9月22日、山下は目賀田とともに、今橋の大阪倶楽部にいました。住友と鈴木が、目賀田の壮行会を企画し、合わせて、在阪の実業家たちとの意見交換会をおこなったのです。9月28日、山下は、住友らとともに東京へ向かい、10月3日には首相官邸での壮別晩餐会に出席します。150人もの陪賓が居並ぶ晩餐会の席上、首相の寺内正毅は以下のように演説し、日本帝国政府特派財政経済委員会が、政府委員と、山下を含む実業界の委員とで構成されている意義を、強くアピールしました。
今回、目賀田男を委員長に任命し、各委員をしたがえ米国に派遣することとなしたるは、彼我経済上もっとも密接の関係を有し、かつ同国が今次非常なる決心をもって施設したる戦時財政経済上の規模はすこぶる遠大にして、まさに世界の産業ならびに金融界に深甚なる影響を及ぼさんとす、殊に一衣帯水の我が国は、利害関係もっとも密接なるをもって、その実情を研究せしめ、財政経済上の根基を強固ならしむるの必要あるがためなり。
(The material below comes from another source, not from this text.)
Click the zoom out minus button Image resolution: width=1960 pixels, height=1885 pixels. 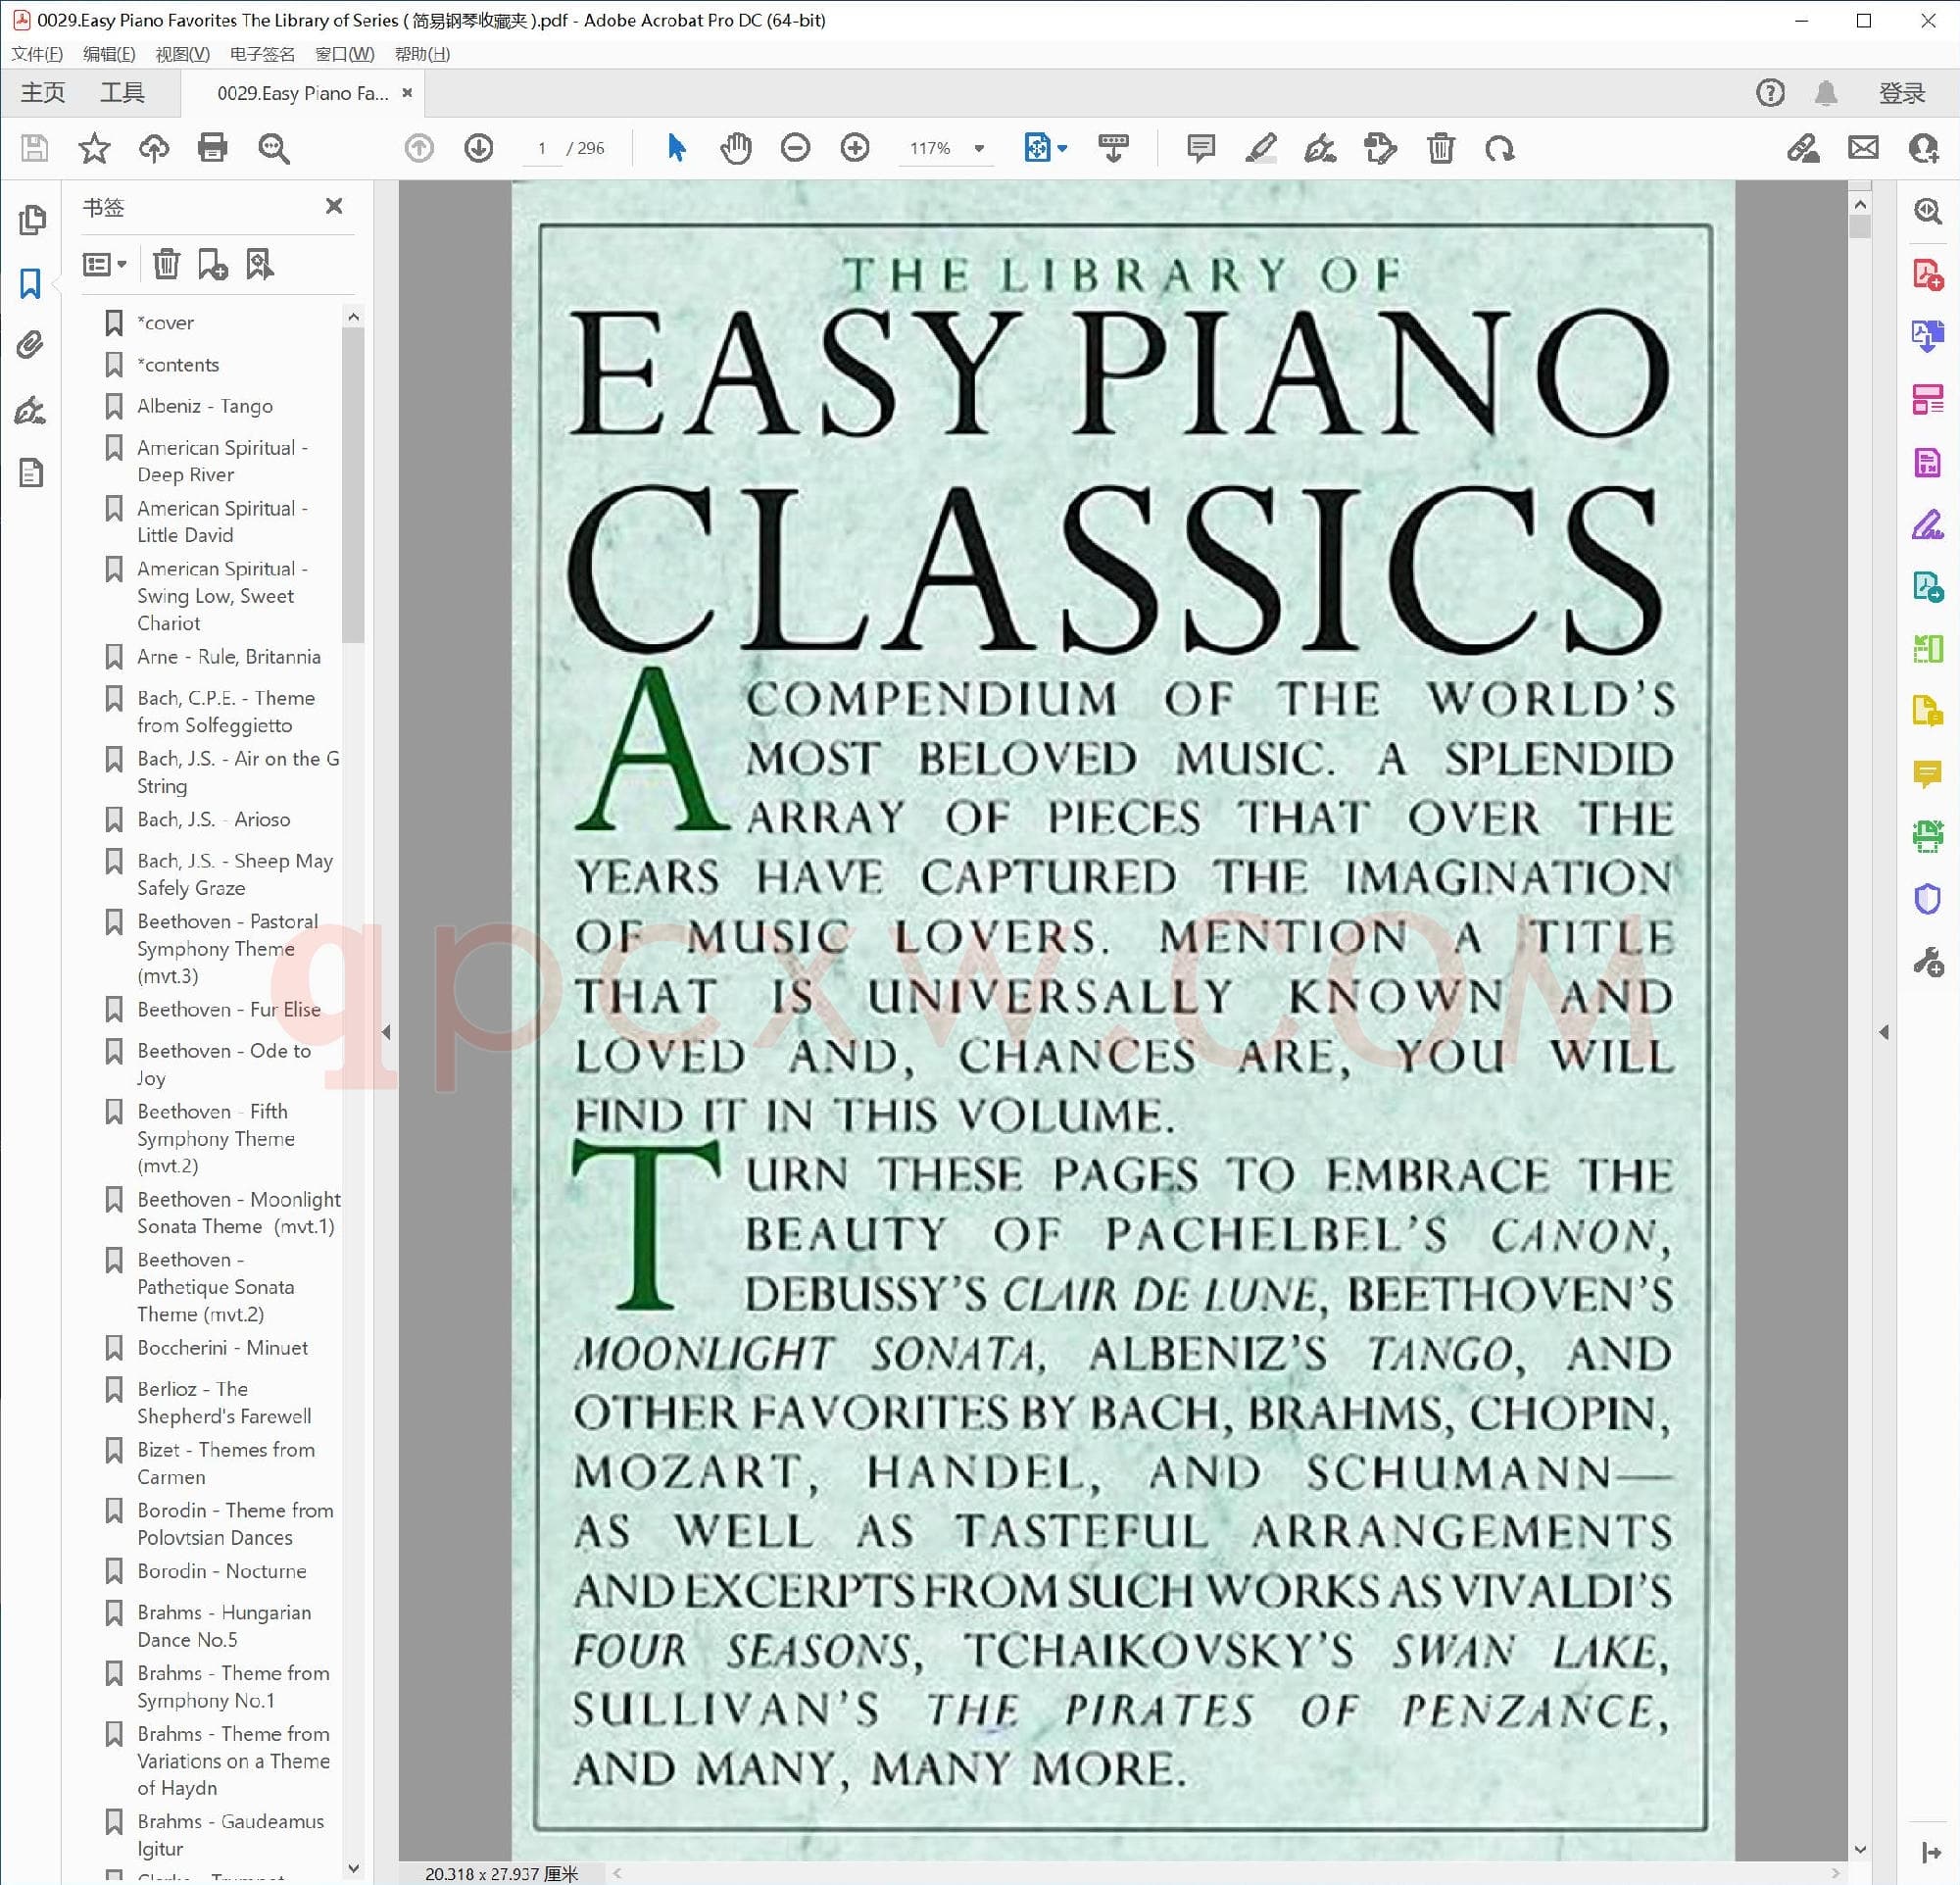click(x=795, y=148)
時局発生以来、我が国経済状態は幸いにして好調を呈し、我が産業は未曾有の発達をなす。しかれども世界戦局の趨勢に顧みれば、決して晏如たるを得ず。幸い米国の参戦は、与国に一大勢力を加えたるも、露国今日の情勢は、憂慮おく能わざる所、戦局の前途なお遼遠たるを思わずんばあらず。されば政府に於いても、時局のもたらしたる我が国経済界の順調を助長し、かつこの順調に伴いて生ずる各種の弊害を防止し、戦争終息に依りて生ずべき財界の変動に備え、もって経済的独立の素地を作り、国家の基礎を強固ならしめざるべからず。すなわち政府は、これに必要なる諸機関を設けて、講究ならびに実行に遺憾なきを期しつつあるも、その講究ならびに実行に就きては、朝野一致協力するを、もっとも緊要なりとす。
10月10日に委員会9名は寺内首相と共に参内、大正天皇に拝謁します。その間も連日連夜の壮行会が続き、そして10月15日、山下たち一行は、東洋汽船のコリア丸で横浜港を出帆しました。